Dois pontos em especial devem ser suavizados em relação ao texto original da reforma: além do BPC, também há pressão as regras para a concessão da aposentadoria rural, que estabelece uma idade mínima de 60 anos para homens e mulheres e o piso de R$ 600 por ano de contribuição para pequenos agricultores.
Líder do DEM, partido do ministro-chefe da Casa Civil, Onyx Lorenzoni e dos presidentes das duas casas do Congresso, o deputado Elmar Nascimento (BA) defendeu “a total retirada” desses dois pontos.

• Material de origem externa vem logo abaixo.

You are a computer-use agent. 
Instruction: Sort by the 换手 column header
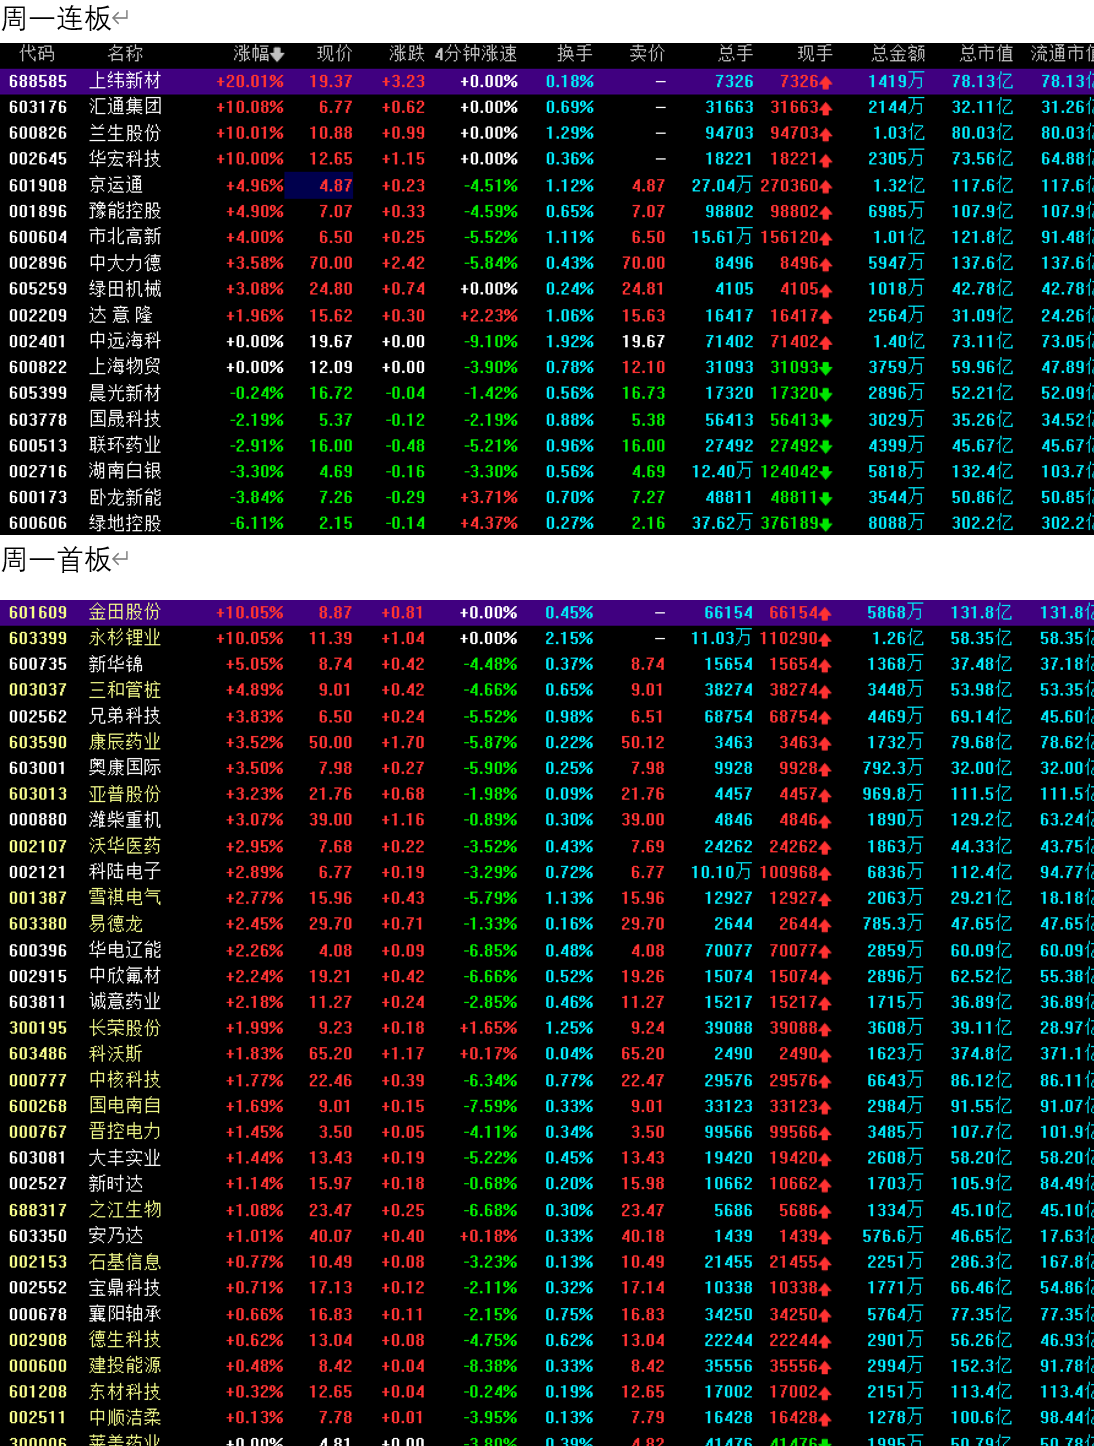coord(575,54)
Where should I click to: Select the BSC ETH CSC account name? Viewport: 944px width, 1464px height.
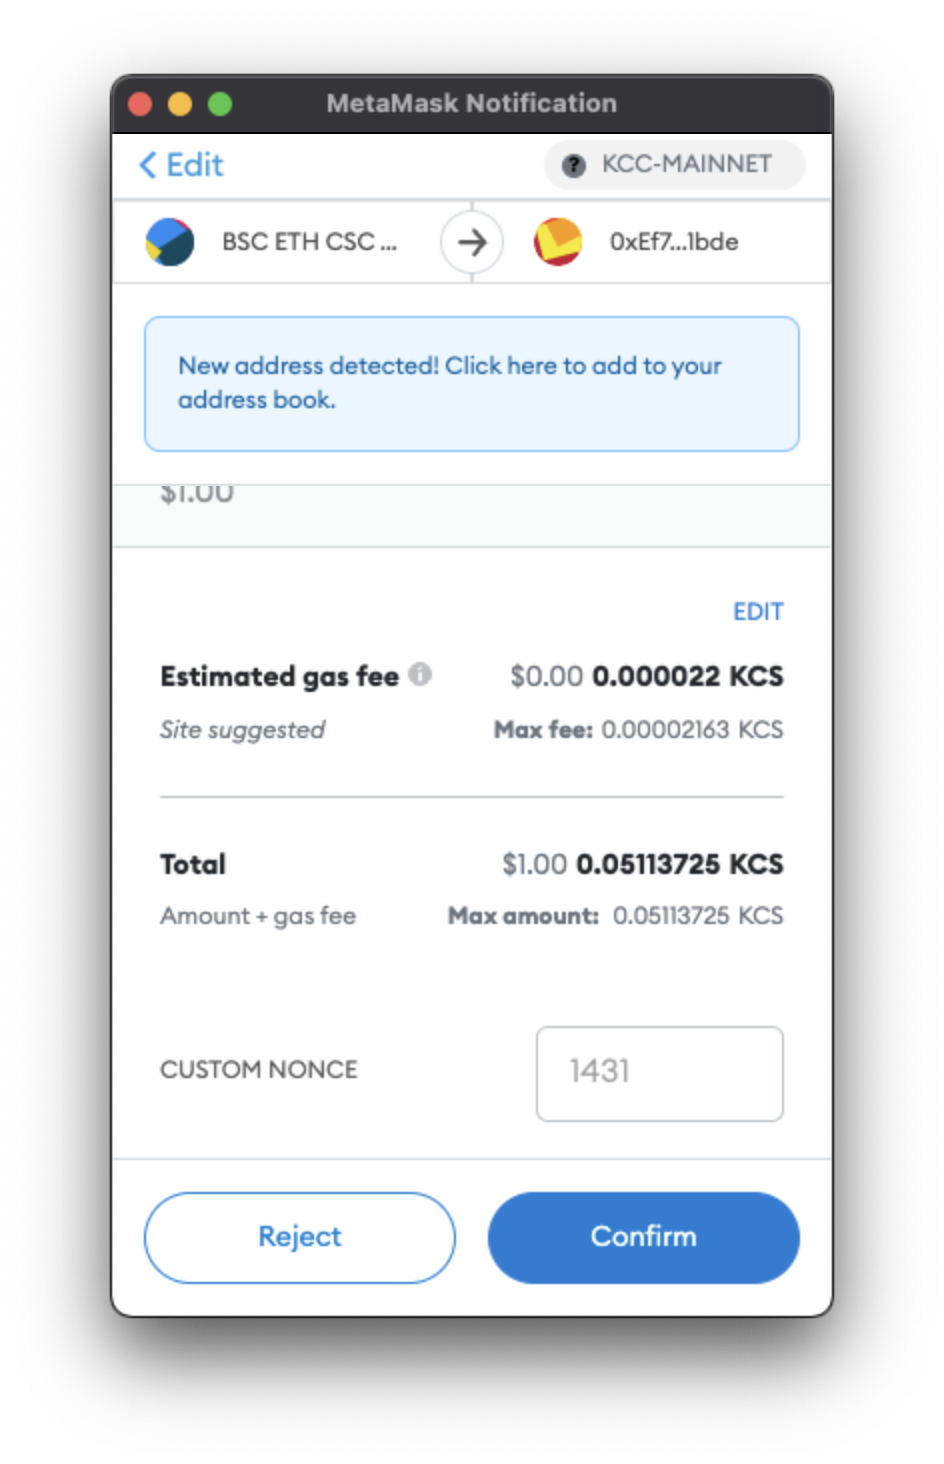(309, 242)
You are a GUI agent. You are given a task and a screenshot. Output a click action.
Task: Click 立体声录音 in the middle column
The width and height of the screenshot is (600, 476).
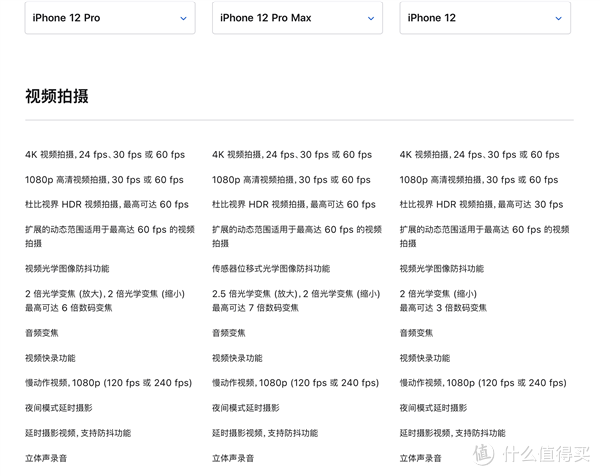pyautogui.click(x=233, y=458)
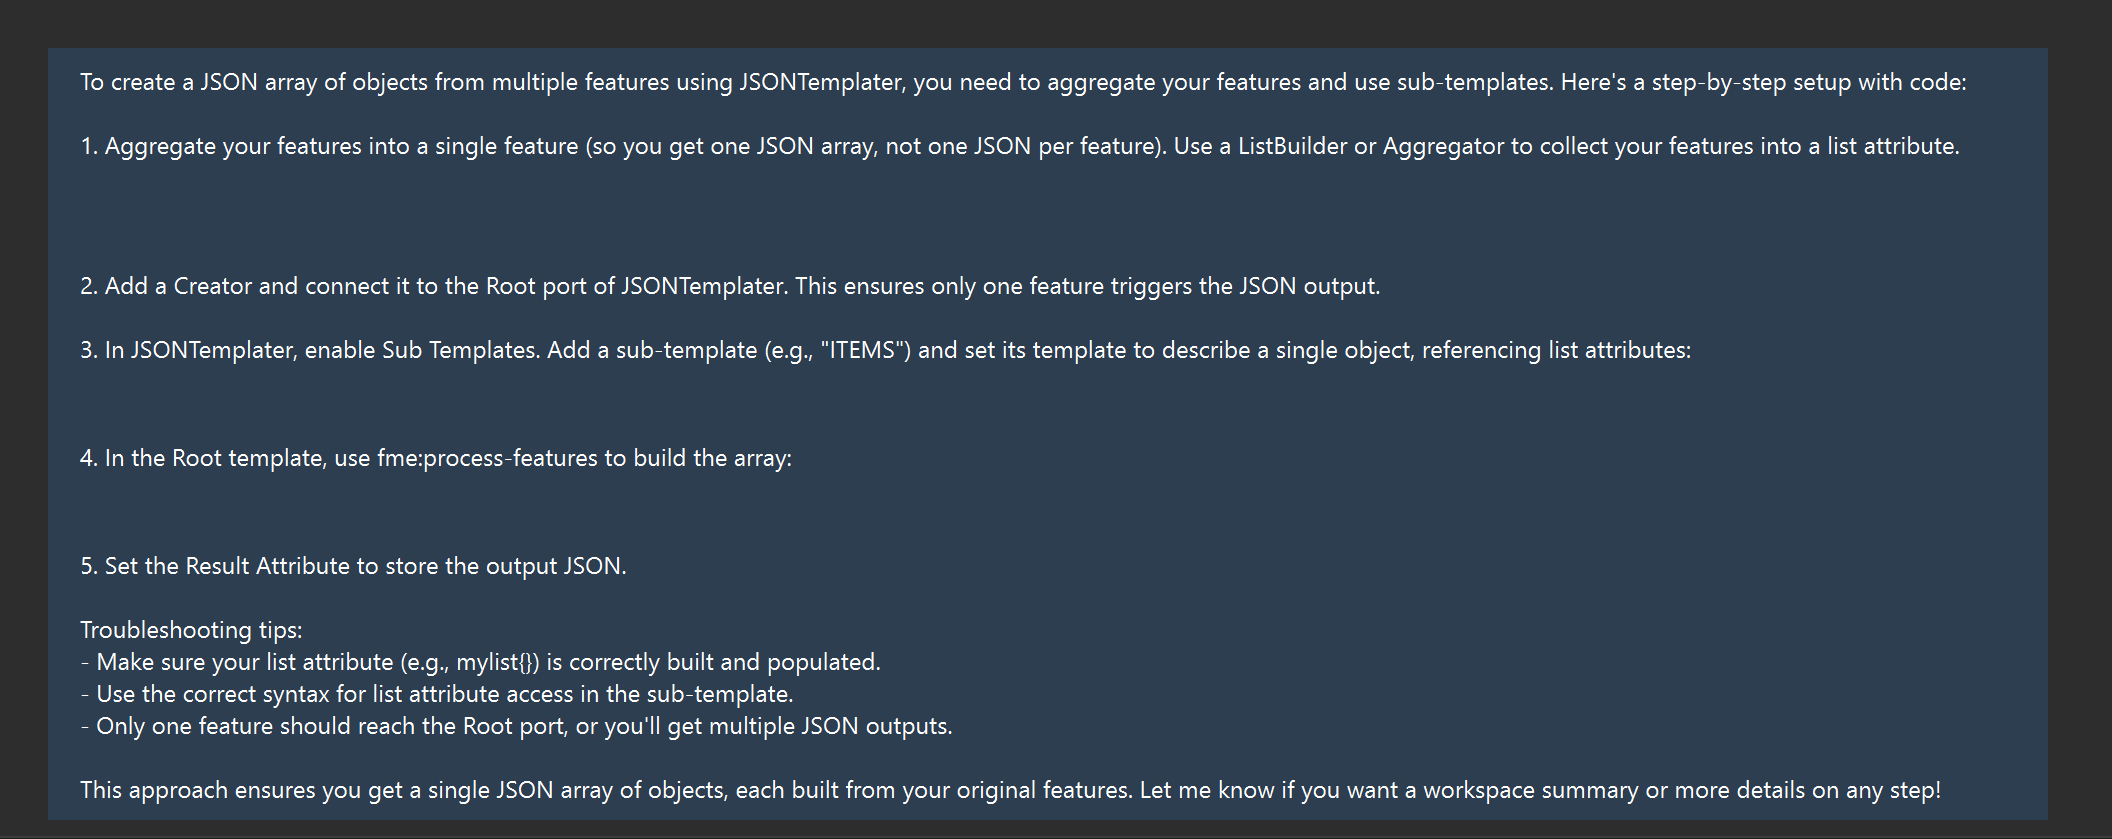Click step 3 about enabling Sub Templates
2112x839 pixels.
click(x=885, y=350)
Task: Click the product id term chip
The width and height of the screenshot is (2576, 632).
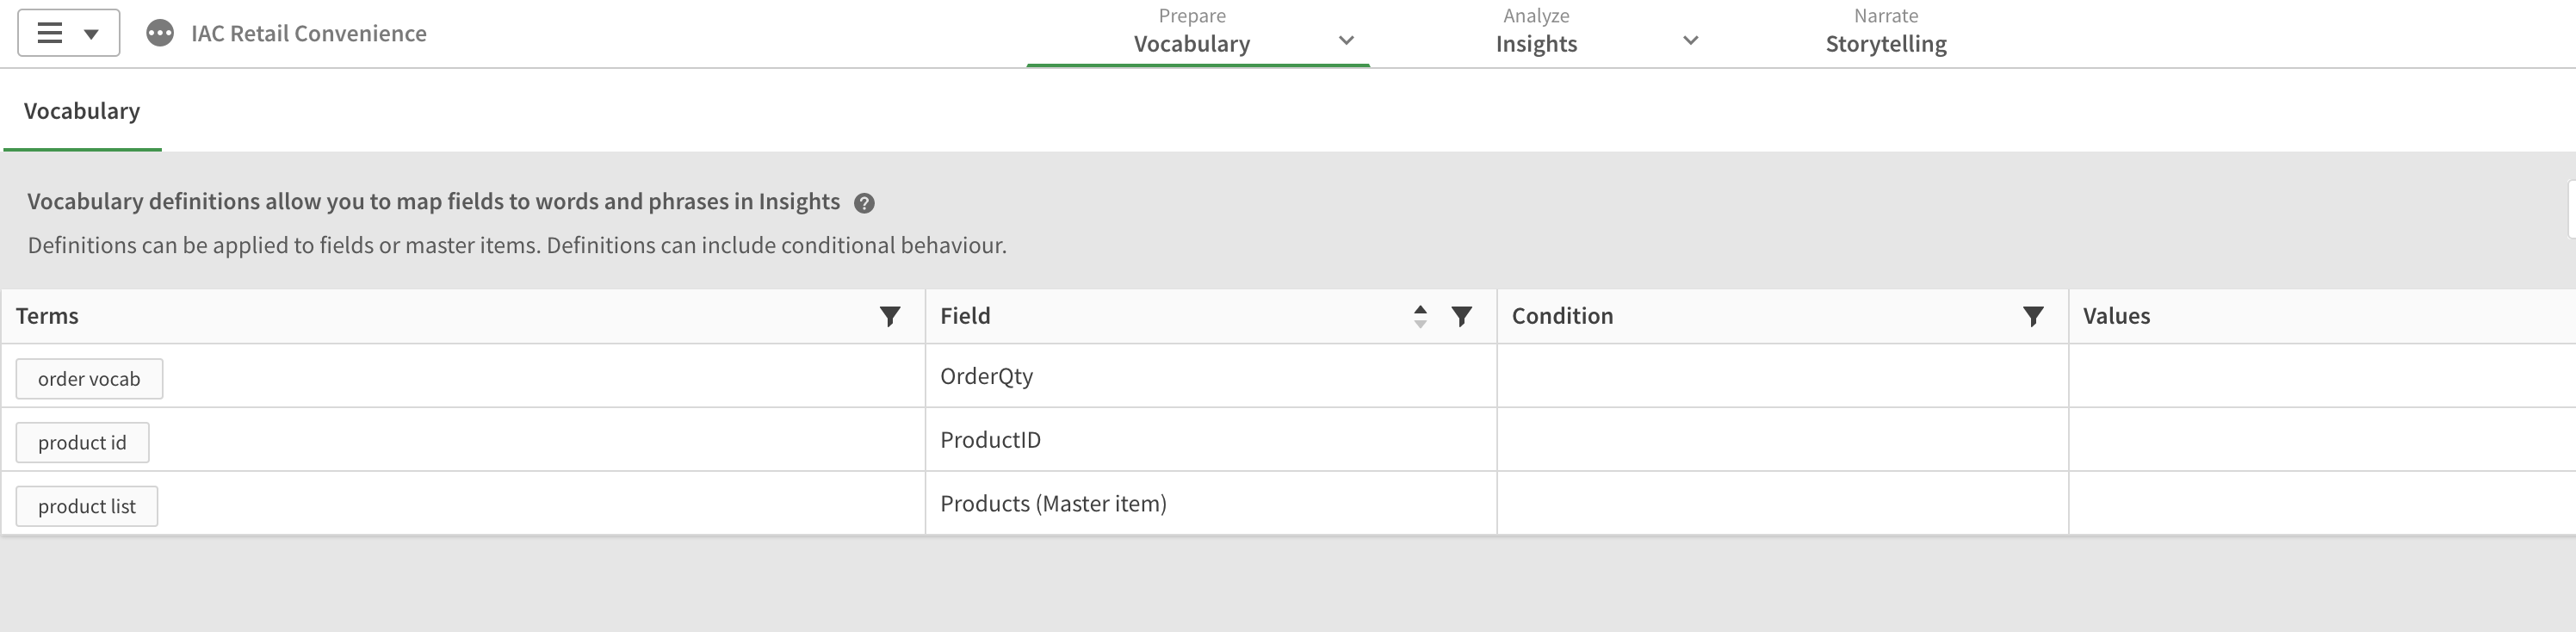Action: [x=82, y=442]
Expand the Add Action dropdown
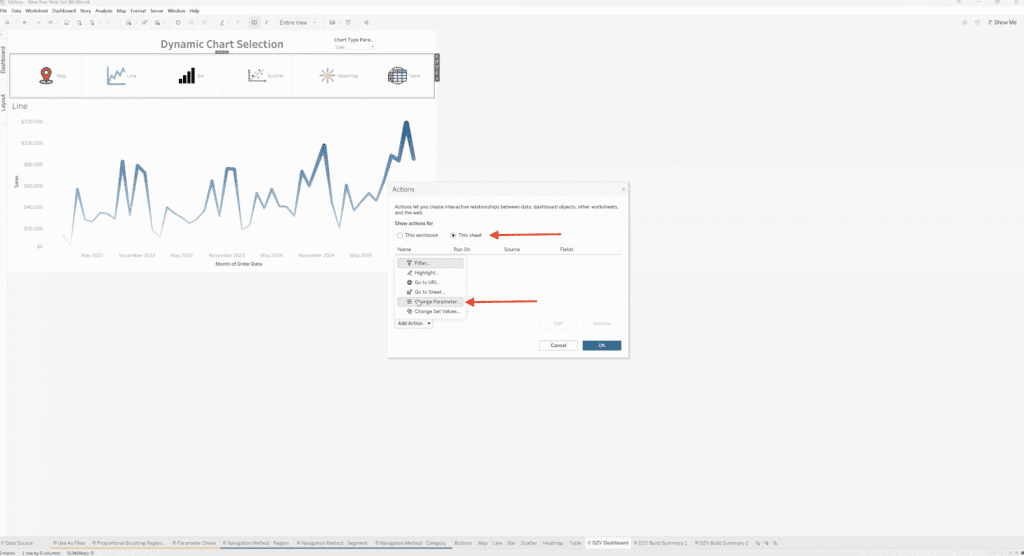This screenshot has width=1024, height=556. tap(414, 323)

E reclamou da condução dada pelo governo ao tema até o momento.
“Se há algumas mudanças sendo feitas agora, é muito fruto da opção que o governo fez de não dialogar antes do envio do projeto com as bancadas que estão dispostas a aprovar a reforma, porque sabem da necessidade dela”, afirmou. “Nós não estamos presos ao texto do governo, até porque não fomos ouvidos.”
Segundo ele, o governo ainda “não tem base” no Congresso, o que de certa forma pode tirar o “protagonismo” do Planalto em temas discutidos pelo Congresso, como a reforma da Previdência.
“Eu torço para que o governo dê certo […]. Mas não significa que tudo o que venha proposto pela parte burocrática do governo seja bom”, disse. “Até porque eu tenho obrigação, como político, de conhecer mais a realidade do povo que vai ser atingido pela reforma e a previdência de um aposentado do campo do que um burocrata, que sempre viveu aqui no ar condicionado, tendo outra condição de vida.”